SALT LAKE CITY -- If a Utah college or university learns that it may have a serial predator on campus, it can go to the police to launch an investigation.

The bill in the Utah State Legislature has drawn mixed reaction from victim advocates and rape survivors, but passed out of a House committee on Thursday.

Students protest at Brigham Young University over sexual assault victims being investigated for potential Honor Code violations in 2016. (FOX 13 file image)

"No victim should go to law enforcement and report the crime against them and find out the school knew about this all along," said Rep. Kim Coleman, R-West Jordan, who is sponsoring House Bill 254.

Rep. Coleman told FOX 13 she is running the bill partly in response to incidents at Utah State University and Brigham Young University. At USU, Victoria Hewlett reported her assault by Jason Relopez, only to find that the Logan school knew of at least five other victims. She is in the midst of a lawsuit against USU and her attorney, Jeffrey Eisenberg, testified in support of Rep. Coleman's bill.

"It was confirmed this individual was perceived as a threat to the campus. So why didn’t anything happen?" he told the House Judiciary Committee.

FOX 13 does not typically name sexual assault victims, but Hewlett has spoken publicly about her assault.

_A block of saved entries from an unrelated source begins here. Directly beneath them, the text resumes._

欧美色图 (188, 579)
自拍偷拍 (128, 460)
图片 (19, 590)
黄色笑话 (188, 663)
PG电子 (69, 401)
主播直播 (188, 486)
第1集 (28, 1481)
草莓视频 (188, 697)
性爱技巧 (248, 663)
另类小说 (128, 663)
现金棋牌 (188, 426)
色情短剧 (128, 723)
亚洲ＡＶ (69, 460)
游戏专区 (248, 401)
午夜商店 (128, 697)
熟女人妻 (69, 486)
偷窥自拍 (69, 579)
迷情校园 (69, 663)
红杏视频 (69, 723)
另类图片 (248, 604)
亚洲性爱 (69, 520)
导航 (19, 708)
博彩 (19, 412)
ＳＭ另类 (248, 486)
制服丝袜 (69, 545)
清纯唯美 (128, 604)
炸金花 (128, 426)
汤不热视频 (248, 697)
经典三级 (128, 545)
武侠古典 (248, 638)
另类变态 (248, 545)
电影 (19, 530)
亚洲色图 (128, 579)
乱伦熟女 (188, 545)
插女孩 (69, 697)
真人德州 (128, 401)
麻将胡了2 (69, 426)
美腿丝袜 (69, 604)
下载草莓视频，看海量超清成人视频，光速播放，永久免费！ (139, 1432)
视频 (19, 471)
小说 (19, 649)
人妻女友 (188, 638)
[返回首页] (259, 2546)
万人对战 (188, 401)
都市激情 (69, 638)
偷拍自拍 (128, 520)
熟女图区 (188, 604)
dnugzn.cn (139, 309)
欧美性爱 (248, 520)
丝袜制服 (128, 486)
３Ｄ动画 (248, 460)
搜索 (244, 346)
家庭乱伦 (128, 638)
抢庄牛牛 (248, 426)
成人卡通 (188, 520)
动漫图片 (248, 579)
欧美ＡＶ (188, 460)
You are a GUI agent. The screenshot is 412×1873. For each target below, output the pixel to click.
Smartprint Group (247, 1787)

Rep. Coleman said she is trying to respect victim confidentiality, but also trying to prevent more sexual assaults.

"No woman should ever go to the police after a brutal rape and find out that the institution knew about five other victims before her and did nothing to prevent her rape. EVER," she said. "That should not happen. That should produce outrage."

Students protest at Brigham Young University over sexual assault victims being investigated for potential Honor Code violations in 2016. (FOX 13 file image)

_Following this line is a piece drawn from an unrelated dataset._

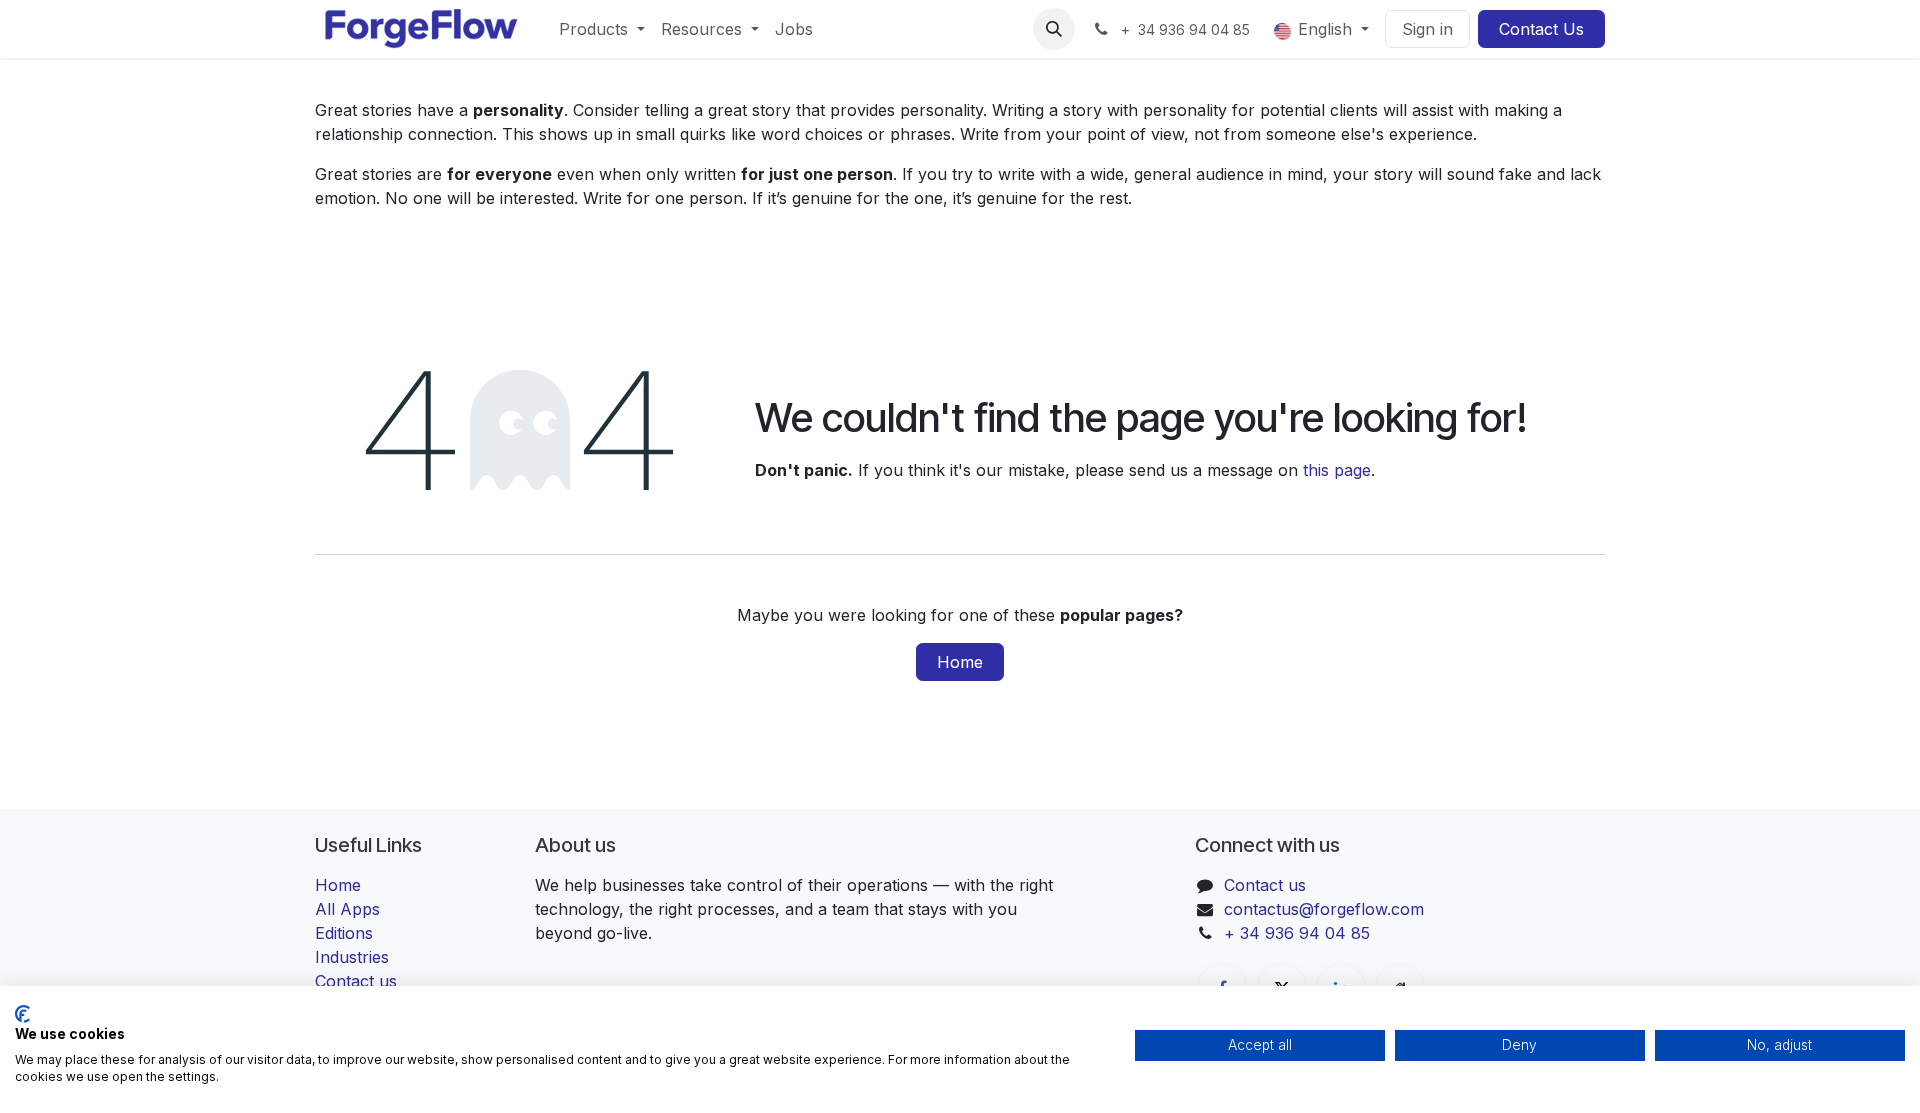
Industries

HB254 also includes an amnesty provision that blocks a school from taking action against a sex assault victim for violating their code of conduct, an apparent response to incidents where BYU had taken action against women who reported their assaults for potential Honor Code violations.

However, victim advocates feared the overall bill could prevent more people from coming forward to report sexual assaults.

"I am very much against this bill. I believe this bill goes against trauma-informed principles," said Dr. Julie Valentine, an associate professor at BYU.

Mara Haight of the Rape Recovery Center said they need to encourage women to seek help, but going to the cops may not be the best solution.

"For many victims, that fear of losing control automatically is going to stop them. Even if it’s a sliver of a chance, 'OK I’m not going to go forward,'" she told the committee.

That testimony prompted Democrats on the committee to vote against the bill, but it passed out of committee on an 8-2 vote. Republicans argued that with only one in 30 reporting campus sexual assaults, the status quo was not working.

"When crimes are appropriately addressed, appropriately addressed, appropriately investigated, adjudicated and penalized, that brings more victims forward," Rep. Coleman said.